The United Arab Emirates' Minister of State for Foreign Affairs Anwar Gargash (Photo by AFP)

The UAE's Minister of State for Foreign Affairs Anwar Gargash says the Persian Gulf country has been redeploying its forces in Yemen's port city of Hudaydah.

Gargash tweeted on Friday that the redeployment is "the outcome of extensive dialogue" within Saudi Arabia, which has been waging a war on Yemen since March 2015.

Saudi Arabia and the UAE are determined to avoid confrontation with Iran, he said, adding the two Arab allies had agreed on a strategy for the next phase in Yemen.

The remarks came less than a month after the United Arab Emirates announced a “strategic redeployment” from Hudaydah and a more limited retreat elsewhere in Yemen. 

A senior UAE official, who was speaking on condition of anonymity, said the country was moving from a "military first" to a "peace first" strategy.
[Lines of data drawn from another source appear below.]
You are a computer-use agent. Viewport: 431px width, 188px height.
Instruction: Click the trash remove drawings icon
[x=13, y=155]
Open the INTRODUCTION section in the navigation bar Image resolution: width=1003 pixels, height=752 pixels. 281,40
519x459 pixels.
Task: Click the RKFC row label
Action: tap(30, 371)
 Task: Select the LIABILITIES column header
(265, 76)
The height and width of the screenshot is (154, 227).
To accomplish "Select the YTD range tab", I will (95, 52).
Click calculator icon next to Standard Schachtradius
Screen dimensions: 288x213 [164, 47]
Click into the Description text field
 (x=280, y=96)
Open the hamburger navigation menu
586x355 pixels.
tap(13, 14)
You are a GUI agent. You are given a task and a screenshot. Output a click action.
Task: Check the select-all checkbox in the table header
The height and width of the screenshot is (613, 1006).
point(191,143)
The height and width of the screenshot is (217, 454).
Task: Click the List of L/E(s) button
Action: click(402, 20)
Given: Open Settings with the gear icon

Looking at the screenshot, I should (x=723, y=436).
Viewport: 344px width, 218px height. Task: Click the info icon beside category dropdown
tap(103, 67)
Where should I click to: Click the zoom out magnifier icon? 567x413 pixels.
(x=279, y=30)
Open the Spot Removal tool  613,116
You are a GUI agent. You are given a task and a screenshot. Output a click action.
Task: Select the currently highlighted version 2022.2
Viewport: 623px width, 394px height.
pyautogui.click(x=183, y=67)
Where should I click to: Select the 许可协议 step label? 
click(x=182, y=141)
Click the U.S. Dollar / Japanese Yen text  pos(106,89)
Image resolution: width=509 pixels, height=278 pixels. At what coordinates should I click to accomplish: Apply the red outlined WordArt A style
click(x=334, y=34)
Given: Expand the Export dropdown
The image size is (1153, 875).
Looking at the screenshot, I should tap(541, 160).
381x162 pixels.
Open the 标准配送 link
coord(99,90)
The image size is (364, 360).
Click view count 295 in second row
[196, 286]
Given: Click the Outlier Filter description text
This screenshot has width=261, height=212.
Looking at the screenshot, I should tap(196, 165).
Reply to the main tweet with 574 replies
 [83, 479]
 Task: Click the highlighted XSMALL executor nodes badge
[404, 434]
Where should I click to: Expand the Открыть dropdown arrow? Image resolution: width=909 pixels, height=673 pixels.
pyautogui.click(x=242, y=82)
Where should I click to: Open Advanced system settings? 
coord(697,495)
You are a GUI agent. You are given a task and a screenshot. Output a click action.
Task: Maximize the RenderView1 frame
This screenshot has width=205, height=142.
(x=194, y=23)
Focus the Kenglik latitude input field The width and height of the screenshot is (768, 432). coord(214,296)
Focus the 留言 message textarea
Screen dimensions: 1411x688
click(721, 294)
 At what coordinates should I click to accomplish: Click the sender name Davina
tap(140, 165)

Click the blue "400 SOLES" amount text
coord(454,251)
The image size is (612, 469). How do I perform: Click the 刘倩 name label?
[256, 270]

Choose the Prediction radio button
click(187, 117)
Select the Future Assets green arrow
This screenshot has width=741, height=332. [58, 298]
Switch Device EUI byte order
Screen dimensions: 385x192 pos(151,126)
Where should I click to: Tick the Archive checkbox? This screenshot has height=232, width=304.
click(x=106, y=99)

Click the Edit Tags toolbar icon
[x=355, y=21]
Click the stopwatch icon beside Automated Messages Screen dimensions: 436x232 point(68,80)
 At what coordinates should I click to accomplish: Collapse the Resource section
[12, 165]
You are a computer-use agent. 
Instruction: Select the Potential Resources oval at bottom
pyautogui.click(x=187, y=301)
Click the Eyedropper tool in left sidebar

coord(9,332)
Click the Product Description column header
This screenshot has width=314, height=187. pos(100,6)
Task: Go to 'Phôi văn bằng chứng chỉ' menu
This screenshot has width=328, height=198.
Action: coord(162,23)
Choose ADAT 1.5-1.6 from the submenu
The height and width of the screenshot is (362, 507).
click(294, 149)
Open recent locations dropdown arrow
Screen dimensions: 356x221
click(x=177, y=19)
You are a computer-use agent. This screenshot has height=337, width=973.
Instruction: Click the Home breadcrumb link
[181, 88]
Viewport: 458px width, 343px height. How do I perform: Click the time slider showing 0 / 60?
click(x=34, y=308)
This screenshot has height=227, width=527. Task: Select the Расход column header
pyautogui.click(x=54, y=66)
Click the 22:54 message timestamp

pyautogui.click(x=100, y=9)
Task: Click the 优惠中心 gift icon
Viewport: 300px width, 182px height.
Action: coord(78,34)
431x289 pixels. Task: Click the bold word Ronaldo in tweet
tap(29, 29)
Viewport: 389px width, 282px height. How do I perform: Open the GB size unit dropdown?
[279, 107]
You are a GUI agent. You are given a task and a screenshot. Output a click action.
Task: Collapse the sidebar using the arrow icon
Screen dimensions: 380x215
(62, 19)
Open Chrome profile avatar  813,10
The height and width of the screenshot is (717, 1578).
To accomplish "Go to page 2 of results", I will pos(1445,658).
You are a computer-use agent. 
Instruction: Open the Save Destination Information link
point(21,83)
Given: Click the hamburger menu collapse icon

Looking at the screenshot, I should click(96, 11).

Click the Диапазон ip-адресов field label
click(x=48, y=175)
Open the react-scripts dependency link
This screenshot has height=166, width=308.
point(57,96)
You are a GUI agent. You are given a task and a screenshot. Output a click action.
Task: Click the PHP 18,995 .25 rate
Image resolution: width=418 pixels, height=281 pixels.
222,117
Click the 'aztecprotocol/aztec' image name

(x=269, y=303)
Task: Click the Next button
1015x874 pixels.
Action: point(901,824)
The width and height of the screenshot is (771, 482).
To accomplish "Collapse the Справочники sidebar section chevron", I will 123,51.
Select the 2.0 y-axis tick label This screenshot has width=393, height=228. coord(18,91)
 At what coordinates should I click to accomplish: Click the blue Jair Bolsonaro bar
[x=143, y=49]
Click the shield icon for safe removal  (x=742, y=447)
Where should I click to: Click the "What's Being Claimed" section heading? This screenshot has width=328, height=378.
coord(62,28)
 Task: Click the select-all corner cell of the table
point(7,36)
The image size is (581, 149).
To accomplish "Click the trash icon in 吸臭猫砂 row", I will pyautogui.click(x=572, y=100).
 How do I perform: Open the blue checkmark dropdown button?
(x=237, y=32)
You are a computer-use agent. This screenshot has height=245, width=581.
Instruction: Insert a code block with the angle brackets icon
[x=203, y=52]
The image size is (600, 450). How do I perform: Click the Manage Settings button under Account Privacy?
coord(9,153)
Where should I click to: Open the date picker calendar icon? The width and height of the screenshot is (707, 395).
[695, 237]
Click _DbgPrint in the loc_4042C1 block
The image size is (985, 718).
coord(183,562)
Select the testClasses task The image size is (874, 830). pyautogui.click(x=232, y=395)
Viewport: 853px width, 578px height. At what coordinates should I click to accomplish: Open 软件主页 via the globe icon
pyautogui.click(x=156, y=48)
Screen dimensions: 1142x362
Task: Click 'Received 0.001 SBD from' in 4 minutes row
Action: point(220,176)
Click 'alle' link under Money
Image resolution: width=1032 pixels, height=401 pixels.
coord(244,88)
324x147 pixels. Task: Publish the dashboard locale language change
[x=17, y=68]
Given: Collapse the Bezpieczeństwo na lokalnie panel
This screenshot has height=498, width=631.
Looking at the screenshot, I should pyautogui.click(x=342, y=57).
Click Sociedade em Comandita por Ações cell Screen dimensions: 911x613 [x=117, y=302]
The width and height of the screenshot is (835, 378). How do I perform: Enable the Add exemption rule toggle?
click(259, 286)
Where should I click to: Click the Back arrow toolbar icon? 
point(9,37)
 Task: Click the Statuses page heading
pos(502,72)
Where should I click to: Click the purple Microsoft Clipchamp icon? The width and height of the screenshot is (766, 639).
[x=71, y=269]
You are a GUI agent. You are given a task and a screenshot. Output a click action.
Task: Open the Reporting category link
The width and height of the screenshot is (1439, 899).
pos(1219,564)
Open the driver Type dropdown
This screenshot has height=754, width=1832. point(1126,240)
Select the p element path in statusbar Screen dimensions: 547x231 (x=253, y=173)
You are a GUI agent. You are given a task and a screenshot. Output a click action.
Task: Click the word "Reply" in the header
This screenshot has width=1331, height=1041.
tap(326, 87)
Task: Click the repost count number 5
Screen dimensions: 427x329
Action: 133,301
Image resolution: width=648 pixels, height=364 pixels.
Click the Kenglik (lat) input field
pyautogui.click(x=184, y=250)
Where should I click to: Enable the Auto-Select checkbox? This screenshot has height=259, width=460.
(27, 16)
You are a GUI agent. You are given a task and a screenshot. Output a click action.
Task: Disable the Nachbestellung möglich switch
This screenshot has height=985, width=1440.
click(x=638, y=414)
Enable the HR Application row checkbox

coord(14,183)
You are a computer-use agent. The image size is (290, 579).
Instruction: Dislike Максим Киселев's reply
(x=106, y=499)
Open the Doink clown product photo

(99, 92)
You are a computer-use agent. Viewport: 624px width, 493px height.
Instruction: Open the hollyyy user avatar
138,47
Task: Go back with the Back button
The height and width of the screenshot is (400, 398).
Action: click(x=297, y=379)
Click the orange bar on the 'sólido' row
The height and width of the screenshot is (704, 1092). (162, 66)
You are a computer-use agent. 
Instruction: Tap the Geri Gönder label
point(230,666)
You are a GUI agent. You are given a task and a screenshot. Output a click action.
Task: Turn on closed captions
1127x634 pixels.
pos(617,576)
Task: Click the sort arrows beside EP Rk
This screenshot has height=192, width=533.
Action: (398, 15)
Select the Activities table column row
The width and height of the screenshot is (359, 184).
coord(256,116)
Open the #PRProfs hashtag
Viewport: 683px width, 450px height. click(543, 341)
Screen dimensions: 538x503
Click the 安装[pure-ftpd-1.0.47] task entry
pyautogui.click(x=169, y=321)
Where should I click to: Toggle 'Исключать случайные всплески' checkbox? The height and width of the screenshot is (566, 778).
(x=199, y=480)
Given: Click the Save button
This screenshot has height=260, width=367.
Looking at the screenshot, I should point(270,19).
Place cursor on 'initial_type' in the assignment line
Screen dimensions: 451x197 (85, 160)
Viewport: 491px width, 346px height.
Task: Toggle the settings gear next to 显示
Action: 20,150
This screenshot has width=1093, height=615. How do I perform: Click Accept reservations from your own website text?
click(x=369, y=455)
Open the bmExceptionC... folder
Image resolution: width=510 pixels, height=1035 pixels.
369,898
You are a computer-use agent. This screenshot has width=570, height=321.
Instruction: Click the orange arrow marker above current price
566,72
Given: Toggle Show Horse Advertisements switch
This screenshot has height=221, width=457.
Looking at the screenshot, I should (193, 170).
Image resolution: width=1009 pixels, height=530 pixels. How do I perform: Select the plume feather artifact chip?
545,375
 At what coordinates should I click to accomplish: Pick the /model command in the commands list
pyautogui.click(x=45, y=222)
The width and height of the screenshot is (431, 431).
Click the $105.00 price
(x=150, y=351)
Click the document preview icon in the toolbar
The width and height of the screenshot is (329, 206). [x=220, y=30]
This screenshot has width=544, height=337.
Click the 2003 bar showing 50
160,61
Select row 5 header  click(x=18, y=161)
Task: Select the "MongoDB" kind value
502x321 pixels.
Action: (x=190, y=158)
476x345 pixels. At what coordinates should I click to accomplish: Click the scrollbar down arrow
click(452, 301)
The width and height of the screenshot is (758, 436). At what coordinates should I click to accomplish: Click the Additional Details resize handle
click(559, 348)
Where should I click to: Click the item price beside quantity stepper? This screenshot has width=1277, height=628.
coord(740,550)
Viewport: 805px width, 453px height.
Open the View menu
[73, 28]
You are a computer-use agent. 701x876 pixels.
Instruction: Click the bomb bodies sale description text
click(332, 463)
“We do have troop levels that are down for reasons that are strategic in Hudaydah and reasons that are tactical” in other parts of Yemen, he said.

The New York Times reported in July that the UAE had pulled most of its forces from the Yemen “quagmire” in a “face-saving” decision that has deeply upset its Saudi allies. 

It quoted Western and Arab diplomats as saying that the Emiratis "are driven mostly by their desire to exit a war whose cost has become too high, even if it means angering their Saudi allies."

On Thursday, the New York Times also revealed that the UAE had had been withdrawing from Yemen because it had come to the conclusion that the war was “unwinnable.”

Saudi Arabia launched the war on Yemen in March 2015 in an attempt to reinstall a former regime and eliminate the Houthi Ansarullah movement, which has been defending the country along with Yemen’s armed forces.

The Western-backed military aggression, coupled with a naval blockade, has killed tens of thousands of Yemenis, destroyed the country’s infrastructure, and led to a massive humanitarian crisis.

The UAE has provided weapons, funding, training to at least 5,000 mercenaries in the bloody war on Yemen.